=== Secção do texto ===
Esta semana fica marcada pela aprovação definitiva do Orçamento do Estado (OE). Das últimas horas do debate, ficou a aprovação da norma que suspende a transferência de 476 milhões do Fundo de Resolução para o Novo Banco. Houve um grande dramatismo nas palavras do primeiro-ministro, há razões para isso?
Eu acho que há razões para o primeiro-ministro estar assustado. É evidente que, se se vier a verificar a impossibilidade de transferir esse dinheiro para o Fundo de Resolução para, depois, compensar o Novo Banco pelas perdas na venda de ativos que não prestam, isso é um problema, porque o Estado português tem um compromisso com a Lone Star que foi quem comprou o Novo Banco.
A maneira como eu vejo isto é a seguinte: os partidos da oposição, que decidiram votar essa proposta, estão a tentar mostrar serviço neste enorme desafio que temos ao nível do setor financeiro. Serviço esse que não cumpriram nas alturas certas.
Nós estamos nesta situação com o Novo Banco por causa de muitos erros, a começar pela falta de supervisão e de auditoria da má gestão, eventualmente criminosa, do BES.
Seguiu-se uma má decisão no momento de partir o banco em dois, porque, quando se criou o banco bom, ele estava cheio de ativos maus.
Depois, houve um governo que fez a resolução e outro governo que o vendeu e, quando o vendeu sabia que estava a vendê-lo com ativos maus e, por isso, teve de escrever este contrato do mecanismo de capitalização contingente para compensar a Lone Star pela venda dos ativos que sabia que a Lone Star ia vender, perdendo dinheiro.
===
■ O que fazer
a) Indique se cada afirmação está de acordo com o texto sobre o Novo Banco, respondendo sim ou não e citando as palavras do texto que o decidem: (i) O Novo Banco foi comprado pela Lone Star. (ii) O mesmo governo fez a resolução e vendeu o banco. (iii) A norma aprovada suspende a transferência de 476 milhões do Fundo de Resolução para o Novo Banco.
b) Escreva a continuação do texto sobre o Novo Banco a partir da última frase apresentada.
=== Linhas extraídas ===
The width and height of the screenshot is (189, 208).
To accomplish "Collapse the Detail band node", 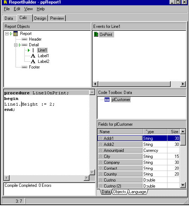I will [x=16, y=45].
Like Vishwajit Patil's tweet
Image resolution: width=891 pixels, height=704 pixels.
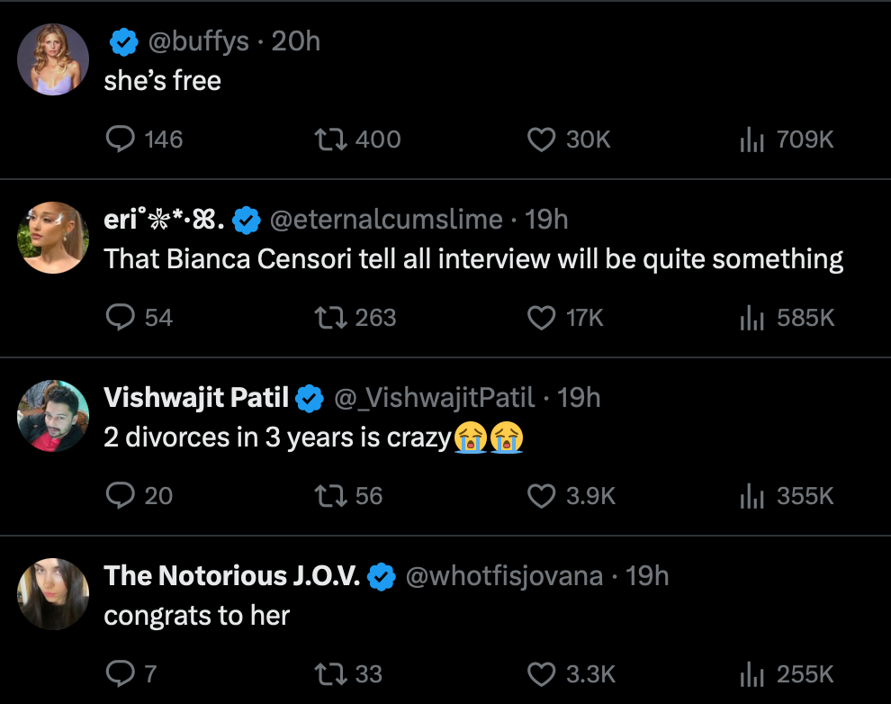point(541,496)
===
=== Linhas extraídas ===
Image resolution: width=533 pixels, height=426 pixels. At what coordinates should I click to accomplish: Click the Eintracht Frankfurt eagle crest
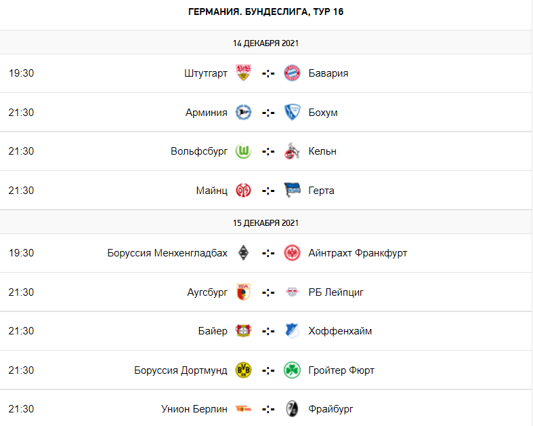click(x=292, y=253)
===
■ Respostas dadas
a)
(i) Sim: "a Lone Star que foi quem comprou o Novo Banco".
(ii) Não: "houve um governo que fez a resolução e outro governo que o vendeu".
(iii) Sim: "a aprovação da norma que suspende a transferência de 476 milhões do Fundo de Resolução para o Novo Banco".

b)
Em todos esses momentos, o Parlamento tinha um dever de supervisão.
E isso não aconteceu. Mas, precisamente por causa dessas falhas, PSD, Bloco de Esquerda, os partidos que aprovaram esta norma, não terão razão ao dizerem que é necessário saber se a outra parte está a cumprir o acordo?
Eu acho que têm toda a razão. O Parlamento, em outubro, pediu uma auditoria ao Novo Banco, mas, depois, é tudo um pouco bizarro.
O quê que faz com essa auditoria, uma vez que aprovar a transferência ao abrigo de capitalização contingente?
Porque parece-me evidente que esta transferência vai acabar por acontecer. Este é um jogo político em que, nem a oposição tem razão – porque teve muitos momentos, nos últimos seis anos para mostrar serviço em relação ao BES e a outras catástrofes no nosso sistema financeiro – nem o Governo esteve bem, porque foi a favor desta auditoria, bem como o Presidente da República, que fartou-se de falar disto.
É o caso típico em que ninguém tem razão e eu gostava muito mais de ver a oposição, o Governo e o Parlamento concentrados em perceber como é que não vamos voltar a cair nesta situação, porque o Governo está a intervir em empresas (fê-lo na TAP e na Efacec) e vai haver problemas no sistema financeiro, porque há moratórias que se vão transformar em crédito malparado, porque nem todas as empresas vão resistir a esta crise gigantesca e, em vez de andarmos a remoer no passado, eu gostava de saber o quê que o Parlamento está a fazer para evitar que voltemos a estar nesta situação.
E o Orçamento que acaba de ser aprovado responde a essas necessidades?
Não. O Orçamento não responde cabalmente às necessidades do país.
Porquê?
Porque ainda há uma parte muito grande das ajudas de rendimento e de apoios às famílias que são canalizados através do layoff, que foi aumentado para cobrir uma maior proporção do rendimento do salário das pessoas.
O layoff é um mecanismo de proteção muito útil, mas tem dois tipos de limitações: por um lado, não chega às pessoas que têm uma relação com o mercado de trabalho mais precária; por outro lado, tem o risco de manter empresas artificialmente vivas.
Não podemos imaginar que uma crise desta dimensão se resolve sem que a economia se reinvente de alguma forma.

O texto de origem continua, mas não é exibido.